Roman jurist and assassin of Caesar

Pacuvius Labeo (died 42 BC) was a Roman jurist and senator, and one of the murderers of Julius Caesar. He was father of the more eminent jurist Marcus Antistius Labeo, who lived under the emperor Augustus.

==Biography==
Pacuvius was one of the disciples of Servius Sulpicius Rufus, who are stated by Sextus Pomponius to have written books which were digested by Aufidius Namusa. Aulus Gellius mentioned him as the recipient of a letter by Sinnius Capito in a discussion about grammar.

Pacuvius joined the conspiracy of Brutus to assassinate the dictator Julius Caesar. He was probably a senator by then, but his career up to that point is unrecorded. Pacuvius was one of the most enthusiastic among the conspirators, and took an active role in the recruiting process. He was present at the Battle of Philippi on Brutus's side. After the defeat, he was unwilling to survive Brutus, who, he was told, had pronounced his name with a sigh before his death. Having dug in his tent a hole of the length of his body, he settled his worldly affairs, and sent messages to his wife and children. Then, taking the hand of his most faithful slave, he turned him round (as was usual in the ceremony of manumission), and, giving him his sword, presented his throat to be stabbed, and was buried in his tent in the hole which he had dug.
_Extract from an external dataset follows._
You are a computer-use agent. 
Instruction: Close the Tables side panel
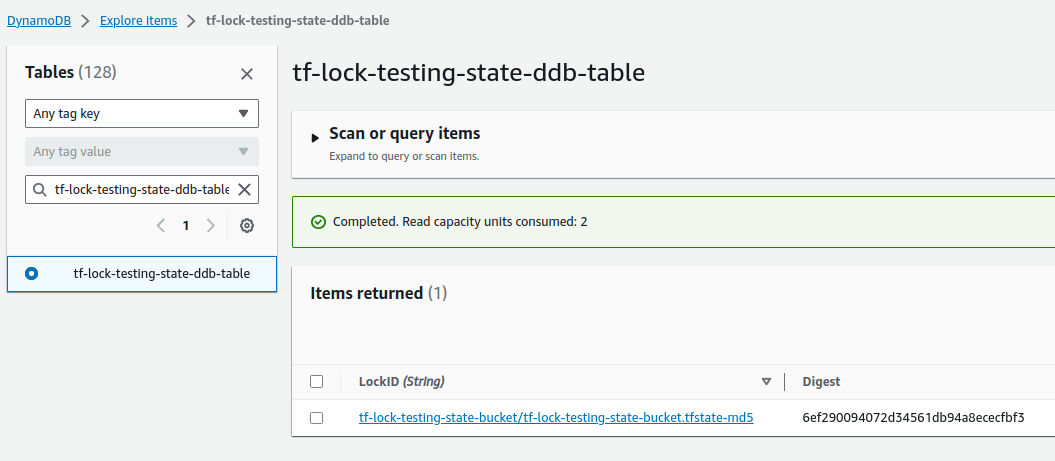click(247, 74)
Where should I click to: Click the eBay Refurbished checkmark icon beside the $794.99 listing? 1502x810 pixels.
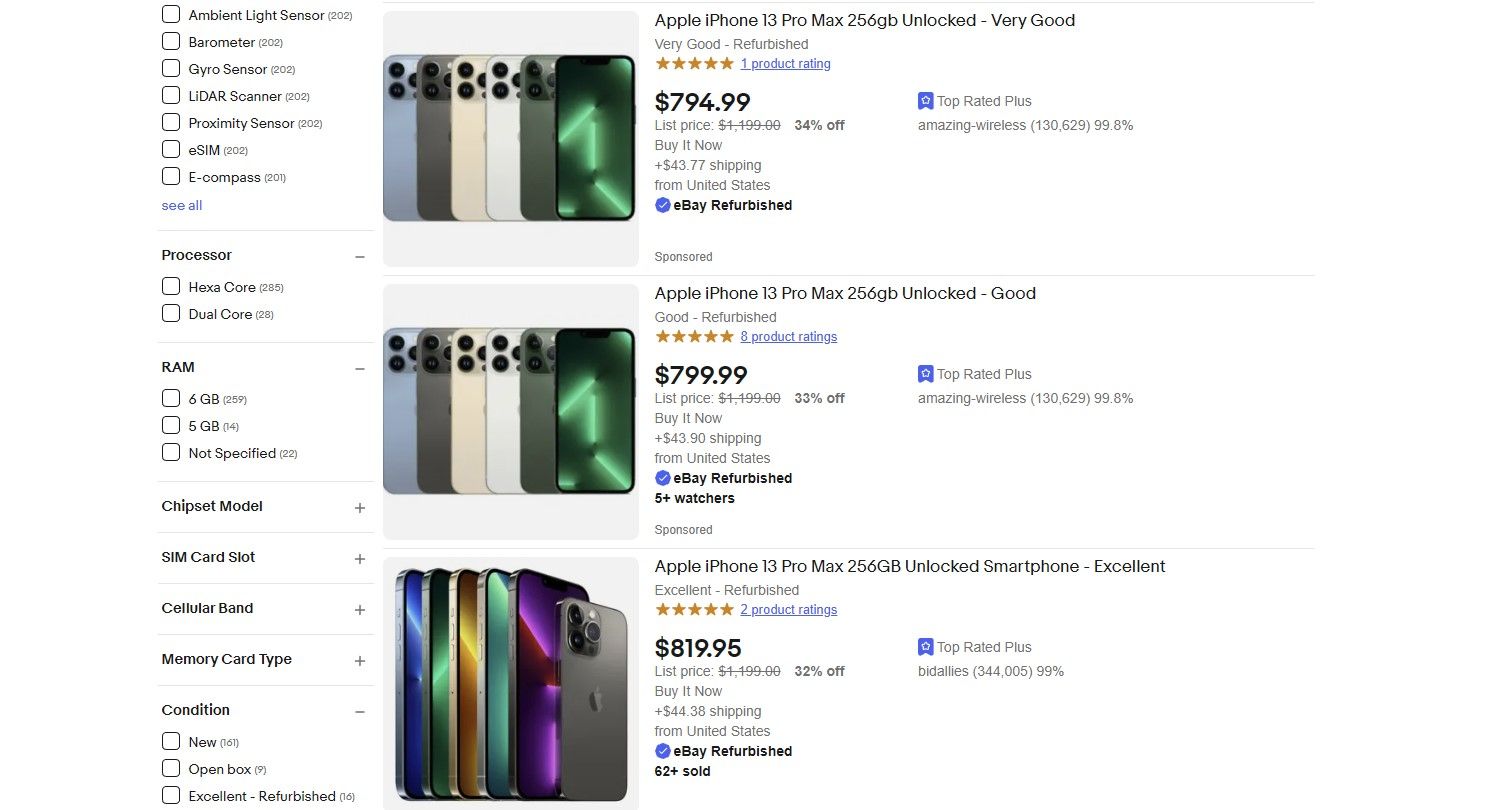click(663, 205)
His name was formerly thought to be "Pacuvius Antistius Labeo", but Ernst Badian has shown that this is an unlikely name for a senator of his time, and noted that the name "Antistius" is only attested by a corrupt passage in the Digest. Pacuvius's son, Antistius Labeo, will then have acquired his own name through adoption. Pacuvius's entry in the DGRBM (1849) gives his name as "Quintus Antistius Labeo", but this is confirmed by no other source.